■ STATED EXERCISE ■
Please reproduce each of the records below word for word, keeping every line in its original order.

■ RECORDS TO PROCESS ■
• • •
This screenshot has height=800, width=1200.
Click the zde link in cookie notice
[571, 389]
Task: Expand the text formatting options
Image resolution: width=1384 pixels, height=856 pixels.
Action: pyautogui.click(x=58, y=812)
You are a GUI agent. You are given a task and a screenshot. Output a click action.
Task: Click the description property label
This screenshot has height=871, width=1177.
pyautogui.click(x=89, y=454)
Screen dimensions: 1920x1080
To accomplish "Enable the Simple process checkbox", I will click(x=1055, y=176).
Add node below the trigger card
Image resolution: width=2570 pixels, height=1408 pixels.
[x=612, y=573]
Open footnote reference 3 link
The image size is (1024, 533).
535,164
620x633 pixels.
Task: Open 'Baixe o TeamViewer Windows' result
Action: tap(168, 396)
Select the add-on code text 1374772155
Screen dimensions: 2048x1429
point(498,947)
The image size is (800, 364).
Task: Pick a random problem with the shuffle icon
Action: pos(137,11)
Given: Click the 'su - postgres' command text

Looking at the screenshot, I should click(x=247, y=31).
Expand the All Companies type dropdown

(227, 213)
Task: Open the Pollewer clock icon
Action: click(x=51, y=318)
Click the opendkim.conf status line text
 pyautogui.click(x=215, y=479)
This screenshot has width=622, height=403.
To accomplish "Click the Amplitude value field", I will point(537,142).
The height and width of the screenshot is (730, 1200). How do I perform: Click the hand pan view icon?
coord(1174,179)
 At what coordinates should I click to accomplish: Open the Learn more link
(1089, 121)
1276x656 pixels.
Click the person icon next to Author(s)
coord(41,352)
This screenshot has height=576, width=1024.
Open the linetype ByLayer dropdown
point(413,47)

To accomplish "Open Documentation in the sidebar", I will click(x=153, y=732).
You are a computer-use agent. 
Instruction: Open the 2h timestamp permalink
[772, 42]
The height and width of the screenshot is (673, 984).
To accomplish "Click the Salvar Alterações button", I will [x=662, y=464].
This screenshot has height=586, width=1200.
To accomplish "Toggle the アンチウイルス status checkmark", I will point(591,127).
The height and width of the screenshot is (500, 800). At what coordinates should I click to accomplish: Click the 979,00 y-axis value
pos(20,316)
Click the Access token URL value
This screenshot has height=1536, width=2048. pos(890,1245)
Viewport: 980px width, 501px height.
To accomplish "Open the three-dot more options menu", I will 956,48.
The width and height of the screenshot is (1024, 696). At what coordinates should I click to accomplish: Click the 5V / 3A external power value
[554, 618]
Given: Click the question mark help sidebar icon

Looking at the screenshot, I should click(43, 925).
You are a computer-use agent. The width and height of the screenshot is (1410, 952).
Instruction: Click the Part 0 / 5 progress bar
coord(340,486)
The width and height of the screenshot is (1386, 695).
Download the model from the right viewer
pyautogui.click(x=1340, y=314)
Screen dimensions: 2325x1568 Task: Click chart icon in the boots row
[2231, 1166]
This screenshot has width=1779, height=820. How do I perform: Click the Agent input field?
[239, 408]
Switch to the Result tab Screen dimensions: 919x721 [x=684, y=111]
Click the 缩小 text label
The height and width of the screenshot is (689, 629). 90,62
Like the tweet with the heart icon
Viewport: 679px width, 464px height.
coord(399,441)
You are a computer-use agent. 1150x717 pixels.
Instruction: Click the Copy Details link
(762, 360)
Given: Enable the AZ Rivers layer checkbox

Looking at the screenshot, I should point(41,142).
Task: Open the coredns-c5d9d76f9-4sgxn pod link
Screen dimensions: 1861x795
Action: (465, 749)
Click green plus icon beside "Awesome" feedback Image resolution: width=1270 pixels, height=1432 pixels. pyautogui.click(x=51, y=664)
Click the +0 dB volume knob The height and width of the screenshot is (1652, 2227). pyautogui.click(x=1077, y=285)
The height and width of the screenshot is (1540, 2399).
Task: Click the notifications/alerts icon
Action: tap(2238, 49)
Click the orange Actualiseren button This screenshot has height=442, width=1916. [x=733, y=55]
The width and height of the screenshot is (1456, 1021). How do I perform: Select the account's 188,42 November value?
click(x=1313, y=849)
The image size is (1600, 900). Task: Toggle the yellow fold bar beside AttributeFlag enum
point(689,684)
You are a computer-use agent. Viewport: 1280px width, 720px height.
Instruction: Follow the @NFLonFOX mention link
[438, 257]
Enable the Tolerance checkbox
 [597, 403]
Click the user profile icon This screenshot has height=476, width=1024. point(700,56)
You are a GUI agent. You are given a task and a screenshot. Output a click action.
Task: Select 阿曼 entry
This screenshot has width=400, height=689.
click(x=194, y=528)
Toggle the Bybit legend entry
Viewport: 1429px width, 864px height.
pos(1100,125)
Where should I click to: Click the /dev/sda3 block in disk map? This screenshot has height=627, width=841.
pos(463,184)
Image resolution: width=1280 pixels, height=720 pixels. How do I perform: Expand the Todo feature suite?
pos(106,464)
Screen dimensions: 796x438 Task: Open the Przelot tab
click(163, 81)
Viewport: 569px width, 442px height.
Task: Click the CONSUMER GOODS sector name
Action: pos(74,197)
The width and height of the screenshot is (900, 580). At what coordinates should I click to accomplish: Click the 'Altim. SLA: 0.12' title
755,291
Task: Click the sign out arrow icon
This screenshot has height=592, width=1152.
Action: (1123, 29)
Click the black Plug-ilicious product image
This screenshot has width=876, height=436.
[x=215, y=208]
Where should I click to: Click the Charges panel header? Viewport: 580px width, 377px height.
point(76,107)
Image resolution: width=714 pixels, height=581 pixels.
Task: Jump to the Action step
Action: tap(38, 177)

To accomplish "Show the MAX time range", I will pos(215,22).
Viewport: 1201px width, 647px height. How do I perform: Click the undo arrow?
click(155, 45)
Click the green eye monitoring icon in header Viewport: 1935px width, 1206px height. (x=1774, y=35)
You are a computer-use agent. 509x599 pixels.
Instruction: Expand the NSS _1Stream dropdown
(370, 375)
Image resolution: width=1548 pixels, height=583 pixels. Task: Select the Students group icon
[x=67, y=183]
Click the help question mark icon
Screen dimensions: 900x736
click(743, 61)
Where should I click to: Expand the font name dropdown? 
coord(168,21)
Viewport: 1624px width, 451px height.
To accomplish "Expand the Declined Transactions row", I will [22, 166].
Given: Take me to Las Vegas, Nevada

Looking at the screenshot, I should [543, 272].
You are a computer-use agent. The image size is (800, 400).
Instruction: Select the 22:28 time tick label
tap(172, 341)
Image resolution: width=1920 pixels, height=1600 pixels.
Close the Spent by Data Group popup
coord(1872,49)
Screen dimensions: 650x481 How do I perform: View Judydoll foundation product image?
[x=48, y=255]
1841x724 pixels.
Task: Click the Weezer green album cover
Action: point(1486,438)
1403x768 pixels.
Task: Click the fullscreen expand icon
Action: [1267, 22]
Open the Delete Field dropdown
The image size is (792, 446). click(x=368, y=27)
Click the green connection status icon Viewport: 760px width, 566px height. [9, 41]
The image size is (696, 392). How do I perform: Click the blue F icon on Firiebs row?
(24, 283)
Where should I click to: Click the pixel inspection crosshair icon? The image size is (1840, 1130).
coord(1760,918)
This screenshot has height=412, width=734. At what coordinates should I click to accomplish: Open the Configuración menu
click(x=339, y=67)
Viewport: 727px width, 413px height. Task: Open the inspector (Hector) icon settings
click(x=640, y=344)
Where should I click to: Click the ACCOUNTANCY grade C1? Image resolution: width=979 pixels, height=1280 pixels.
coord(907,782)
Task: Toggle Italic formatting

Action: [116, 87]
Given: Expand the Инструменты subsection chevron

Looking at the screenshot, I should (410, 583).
• • •
■ FINAL RESULT ■
This screenshot has height=800, width=1200.
Click the zde link in cookie notice
[571, 389]
Task: Expand the text formatting options
Image resolution: width=1384 pixels, height=856 pixels.
Action: pyautogui.click(x=58, y=812)
You are a GUI agent. You are given a task and a screenshot. Output a click action.
Task: Click the description property label
This screenshot has height=871, width=1177.
pyautogui.click(x=89, y=454)
Screen dimensions: 1920x1080
To accomplish "Enable the Simple process checkbox", I will click(x=1055, y=176).
Add node below the trigger card
Image resolution: width=2570 pixels, height=1408 pixels.
[x=612, y=573]
Open footnote reference 3 link
The image size is (1024, 533).
535,164
620x633 pixels.
Task: Open 'Baixe o TeamViewer Windows' result
Action: tap(168, 396)
Select the add-on code text 1374772155
Screen dimensions: 2048x1429
point(498,947)
The image size is (800, 364).
Task: Pick a random problem with the shuffle icon
Action: pos(137,11)
Given: Click the 'su - postgres' command text

Looking at the screenshot, I should click(x=247, y=31).
Expand the All Companies type dropdown

(227, 213)
Task: Open the Pollewer clock icon
Action: click(x=51, y=318)
Click the opendkim.conf status line text
 pyautogui.click(x=215, y=479)
This screenshot has width=622, height=403.
To accomplish "Click the Amplitude value field", I will point(537,142).
The height and width of the screenshot is (730, 1200). How do I perform: Click the hand pan view icon?
coord(1174,179)
 At what coordinates should I click to accomplish: Open the Learn more link
(1089, 121)
1276x656 pixels.
Click the person icon next to Author(s)
coord(41,352)
This screenshot has height=576, width=1024.
Open the linetype ByLayer dropdown
point(413,47)

To accomplish "Open Documentation in the sidebar", I will click(x=153, y=732).
You are a computer-use agent. 
Instruction: Open the 2h timestamp permalink
[772, 42]
The height and width of the screenshot is (673, 984).
To accomplish "Click the Salvar Alterações button", I will [x=662, y=464].
This screenshot has height=586, width=1200.
To accomplish "Toggle the アンチウイルス status checkmark", I will point(591,127).
The height and width of the screenshot is (500, 800). At what coordinates should I click to accomplish: Click the 979,00 y-axis value
pos(20,316)
Click the Access token URL value
This screenshot has height=1536, width=2048. pos(890,1245)
Viewport: 980px width, 501px height.
To accomplish "Open the three-dot more options menu", I will 956,48.
The width and height of the screenshot is (1024, 696). At what coordinates should I click to accomplish: Click the 5V / 3A external power value
[554, 618]
Given: Click the question mark help sidebar icon

Looking at the screenshot, I should click(43, 925).
You are a computer-use agent. The width and height of the screenshot is (1410, 952).
Instruction: Click the Part 0 / 5 progress bar
coord(340,486)
The width and height of the screenshot is (1386, 695).
Download the model from the right viewer
pyautogui.click(x=1340, y=314)
Screen dimensions: 2325x1568 Task: Click chart icon in the boots row
[2231, 1166]
This screenshot has width=1779, height=820. How do I perform: Click the Agent input field?
[239, 408]
Switch to the Result tab Screen dimensions: 919x721 [x=684, y=111]
Click the 缩小 text label
The height and width of the screenshot is (689, 629). 90,62
Like the tweet with the heart icon
Viewport: 679px width, 464px height.
coord(399,441)
You are a computer-use agent. 1150x717 pixels.
Instruction: Click the Copy Details link
(762, 360)
Given: Enable the AZ Rivers layer checkbox

Looking at the screenshot, I should point(41,142).
Task: Open the coredns-c5d9d76f9-4sgxn pod link
Screen dimensions: 1861x795
Action: (465, 749)
Click green plus icon beside "Awesome" feedback Image resolution: width=1270 pixels, height=1432 pixels. pyautogui.click(x=51, y=664)
Click the +0 dB volume knob The height and width of the screenshot is (1652, 2227). pyautogui.click(x=1077, y=285)
The height and width of the screenshot is (1540, 2399).
Task: Click the notifications/alerts icon
Action: tap(2238, 49)
Click the orange Actualiseren button This screenshot has height=442, width=1916. [x=733, y=55]
The width and height of the screenshot is (1456, 1021). How do I perform: Select the account's 188,42 November value?
click(x=1313, y=849)
The image size is (1600, 900). Task: Toggle the yellow fold bar beside AttributeFlag enum
point(689,684)
You are a computer-use agent. Viewport: 1280px width, 720px height.
Instruction: Follow the @NFLonFOX mention link
[438, 257]
Enable the Tolerance checkbox
 [597, 403]
Click the user profile icon This screenshot has height=476, width=1024. point(700,56)
You are a GUI agent. You are given a task and a screenshot. Output a click action.
Task: Select 阿曼 entry
This screenshot has width=400, height=689.
click(x=194, y=528)
Toggle the Bybit legend entry
Viewport: 1429px width, 864px height.
pos(1100,125)
Where should I click to: Click the /dev/sda3 block in disk map? This screenshot has height=627, width=841.
pos(463,184)
Image resolution: width=1280 pixels, height=720 pixels. How do I perform: Expand the Todo feature suite?
pos(106,464)
Screen dimensions: 796x438 Task: Open the Przelot tab
click(163, 81)
Viewport: 569px width, 442px height.
Task: Click the CONSUMER GOODS sector name
Action: pos(74,197)
The width and height of the screenshot is (900, 580). At what coordinates should I click to accomplish: Click the 'Altim. SLA: 0.12' title
755,291
Task: Click the sign out arrow icon
This screenshot has height=592, width=1152.
Action: (1123, 29)
Click the black Plug-ilicious product image
This screenshot has width=876, height=436.
[x=215, y=208]
Where should I click to: Click the Charges panel header? Viewport: 580px width, 377px height.
point(76,107)
Image resolution: width=714 pixels, height=581 pixels.
Task: Jump to the Action step
Action: tap(38, 177)

To accomplish "Show the MAX time range", I will pos(215,22).
Viewport: 1201px width, 647px height. How do I perform: Click the undo arrow?
click(155, 45)
Click the green eye monitoring icon in header Viewport: 1935px width, 1206px height. (x=1774, y=35)
You are a computer-use agent. 509x599 pixels.
Instruction: Expand the NSS _1Stream dropdown
(370, 375)
Image resolution: width=1548 pixels, height=583 pixels. Task: Select the Students group icon
[x=67, y=183]
Click the help question mark icon
Screen dimensions: 900x736
click(743, 61)
Where should I click to: Expand the font name dropdown? 
coord(168,21)
Viewport: 1624px width, 451px height.
To accomplish "Expand the Declined Transactions row", I will [22, 166].
Given: Take me to Las Vegas, Nevada

Looking at the screenshot, I should [543, 272].
You are a computer-use agent. The image size is (800, 400).
Instruction: Select the 22:28 time tick label
tap(172, 341)
Image resolution: width=1920 pixels, height=1600 pixels.
Close the Spent by Data Group popup
coord(1872,49)
Screen dimensions: 650x481 How do I perform: View Judydoll foundation product image?
[x=48, y=255]
1841x724 pixels.
Task: Click the Weezer green album cover
Action: point(1486,438)
1403x768 pixels.
Task: Click the fullscreen expand icon
Action: [1267, 22]
Open the Delete Field dropdown
The image size is (792, 446). click(x=368, y=27)
Click the green connection status icon Viewport: 760px width, 566px height. [9, 41]
The image size is (696, 392). How do I perform: Click the blue F icon on Firiebs row?
(24, 283)
Where should I click to: Click the pixel inspection crosshair icon? The image size is (1840, 1130).
coord(1760,918)
This screenshot has height=412, width=734. At what coordinates should I click to accomplish: Open the Configuración menu
click(x=339, y=67)
Viewport: 727px width, 413px height. Task: Open the inspector (Hector) icon settings
click(x=640, y=344)
Where should I click to: Click the ACCOUNTANCY grade C1? Image resolution: width=979 pixels, height=1280 pixels.
coord(907,782)
Task: Toggle Italic formatting

Action: [116, 87]
Given: Expand the Инструменты subsection chevron

Looking at the screenshot, I should (410, 583).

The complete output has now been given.